- [Word and element locating data]

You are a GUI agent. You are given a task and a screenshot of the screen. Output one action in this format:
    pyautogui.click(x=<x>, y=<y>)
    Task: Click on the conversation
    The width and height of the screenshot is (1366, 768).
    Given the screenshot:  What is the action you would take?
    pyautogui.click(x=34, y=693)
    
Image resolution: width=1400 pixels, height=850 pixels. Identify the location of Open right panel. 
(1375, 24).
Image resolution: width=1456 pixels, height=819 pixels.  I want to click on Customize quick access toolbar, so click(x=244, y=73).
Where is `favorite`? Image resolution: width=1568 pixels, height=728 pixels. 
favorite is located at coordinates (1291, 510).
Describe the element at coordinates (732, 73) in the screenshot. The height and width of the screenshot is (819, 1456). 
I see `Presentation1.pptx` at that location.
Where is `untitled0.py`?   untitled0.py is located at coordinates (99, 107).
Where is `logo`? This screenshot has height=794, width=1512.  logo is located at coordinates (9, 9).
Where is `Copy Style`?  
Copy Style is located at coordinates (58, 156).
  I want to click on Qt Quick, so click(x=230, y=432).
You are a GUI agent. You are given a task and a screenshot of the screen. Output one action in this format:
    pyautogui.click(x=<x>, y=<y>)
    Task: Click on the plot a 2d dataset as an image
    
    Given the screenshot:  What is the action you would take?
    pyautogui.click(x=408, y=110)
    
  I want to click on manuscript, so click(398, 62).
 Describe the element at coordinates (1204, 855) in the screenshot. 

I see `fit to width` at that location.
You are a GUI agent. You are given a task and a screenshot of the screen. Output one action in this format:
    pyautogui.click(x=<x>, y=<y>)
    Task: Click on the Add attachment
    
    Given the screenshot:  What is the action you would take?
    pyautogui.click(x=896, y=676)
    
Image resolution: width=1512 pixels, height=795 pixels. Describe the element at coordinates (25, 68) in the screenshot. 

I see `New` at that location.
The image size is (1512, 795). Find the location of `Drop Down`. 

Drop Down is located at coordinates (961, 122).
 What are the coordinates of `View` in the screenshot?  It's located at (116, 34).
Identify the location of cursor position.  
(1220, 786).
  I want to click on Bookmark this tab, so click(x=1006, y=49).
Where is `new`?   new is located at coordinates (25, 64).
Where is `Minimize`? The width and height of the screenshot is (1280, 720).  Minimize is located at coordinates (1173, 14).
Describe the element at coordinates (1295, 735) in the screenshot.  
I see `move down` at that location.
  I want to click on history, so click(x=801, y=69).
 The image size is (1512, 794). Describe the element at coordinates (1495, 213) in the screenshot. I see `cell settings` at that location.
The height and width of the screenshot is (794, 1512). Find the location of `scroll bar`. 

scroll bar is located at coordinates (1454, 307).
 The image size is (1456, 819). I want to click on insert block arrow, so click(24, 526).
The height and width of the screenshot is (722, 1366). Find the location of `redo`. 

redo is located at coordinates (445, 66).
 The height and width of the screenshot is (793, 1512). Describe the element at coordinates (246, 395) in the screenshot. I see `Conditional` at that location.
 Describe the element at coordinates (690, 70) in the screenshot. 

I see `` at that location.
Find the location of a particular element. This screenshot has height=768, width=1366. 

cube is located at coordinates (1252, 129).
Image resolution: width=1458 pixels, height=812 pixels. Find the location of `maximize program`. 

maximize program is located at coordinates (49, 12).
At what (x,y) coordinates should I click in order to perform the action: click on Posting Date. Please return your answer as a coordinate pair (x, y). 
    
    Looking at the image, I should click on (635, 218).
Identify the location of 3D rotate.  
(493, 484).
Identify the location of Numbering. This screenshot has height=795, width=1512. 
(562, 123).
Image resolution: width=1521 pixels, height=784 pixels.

- [REQUIRED TASK]
Update all of the material above by changing every "GUI agent" to "desktop agent", with nothing else altered.

- [RESPONSE TO THE EXERCISE]
You are a desktop agent. You are given a task and a screenshot of the screen. Output one action in this format:
    pyautogui.click(x=<x>, y=<y>)
    Task: Click on the conversation
    The width and height of the screenshot is (1366, 768).
    Given the screenshot:  What is the action you would take?
    pyautogui.click(x=34, y=693)
    
Image resolution: width=1400 pixels, height=850 pixels. Identify the location of Open right panel. 
(1375, 24).
Image resolution: width=1456 pixels, height=819 pixels.  I want to click on Customize quick access toolbar, so click(x=244, y=73).
Where is `favorite`? Image resolution: width=1568 pixels, height=728 pixels. 
favorite is located at coordinates (1291, 510).
Describe the element at coordinates (732, 73) in the screenshot. The height and width of the screenshot is (819, 1456). 
I see `Presentation1.pptx` at that location.
Where is `untitled0.py`?   untitled0.py is located at coordinates (99, 107).
Where is `logo`? This screenshot has height=794, width=1512.  logo is located at coordinates (9, 9).
Where is `Copy Style`?  
Copy Style is located at coordinates (58, 156).
  I want to click on Qt Quick, so click(x=230, y=432).
You are a desktop agent. You are given a task and a screenshot of the screen. Output one action in this format:
    pyautogui.click(x=<x>, y=<y>)
    Task: Click on the plot a 2d dataset as an image
    
    Given the screenshot:  What is the action you would take?
    pyautogui.click(x=408, y=110)
    
  I want to click on manuscript, so click(398, 62).
 Describe the element at coordinates (1204, 855) in the screenshot. 

I see `fit to width` at that location.
You are a desktop agent. You are given a task and a screenshot of the screen. Output one action in this format:
    pyautogui.click(x=<x>, y=<y>)
    Task: Click on the Add attachment
    
    Given the screenshot:  What is the action you would take?
    pyautogui.click(x=896, y=676)
    
Image resolution: width=1512 pixels, height=795 pixels. Describe the element at coordinates (25, 68) in the screenshot. 

I see `New` at that location.
The image size is (1512, 795). Find the location of `Drop Down`. 

Drop Down is located at coordinates (961, 122).
 What are the coordinates of `View` in the screenshot?  It's located at (116, 34).
Identify the location of cursor position.  
(1220, 786).
  I want to click on Bookmark this tab, so click(x=1006, y=49).
Where is `new`?   new is located at coordinates (25, 64).
Where is `Minimize`? The width and height of the screenshot is (1280, 720).  Minimize is located at coordinates (1173, 14).
Describe the element at coordinates (1295, 735) in the screenshot.  
I see `move down` at that location.
  I want to click on history, so click(x=801, y=69).
 The image size is (1512, 794). Describe the element at coordinates (1495, 213) in the screenshot. I see `cell settings` at that location.
The height and width of the screenshot is (794, 1512). Find the location of `scroll bar`. 

scroll bar is located at coordinates (1454, 307).
 The image size is (1456, 819). I want to click on insert block arrow, so click(24, 526).
The height and width of the screenshot is (722, 1366). Find the location of `redo`. 

redo is located at coordinates (445, 66).
 The height and width of the screenshot is (793, 1512). Describe the element at coordinates (246, 395) in the screenshot. I see `Conditional` at that location.
 Describe the element at coordinates (690, 70) in the screenshot. 

I see `` at that location.
Find the location of a particular element. This screenshot has height=768, width=1366. 

cube is located at coordinates (1252, 129).
Image resolution: width=1458 pixels, height=812 pixels. Find the location of `maximize program`. 

maximize program is located at coordinates (49, 12).
At what (x,y) coordinates should I click in order to perform the action: click on Posting Date. Please return your answer as a coordinate pair (x, y). 
    
    Looking at the image, I should click on (635, 218).
Identify the location of 3D rotate.  
(493, 484).
Identify the location of Numbering. This screenshot has height=795, width=1512. 
(562, 123).
Image resolution: width=1521 pixels, height=784 pixels.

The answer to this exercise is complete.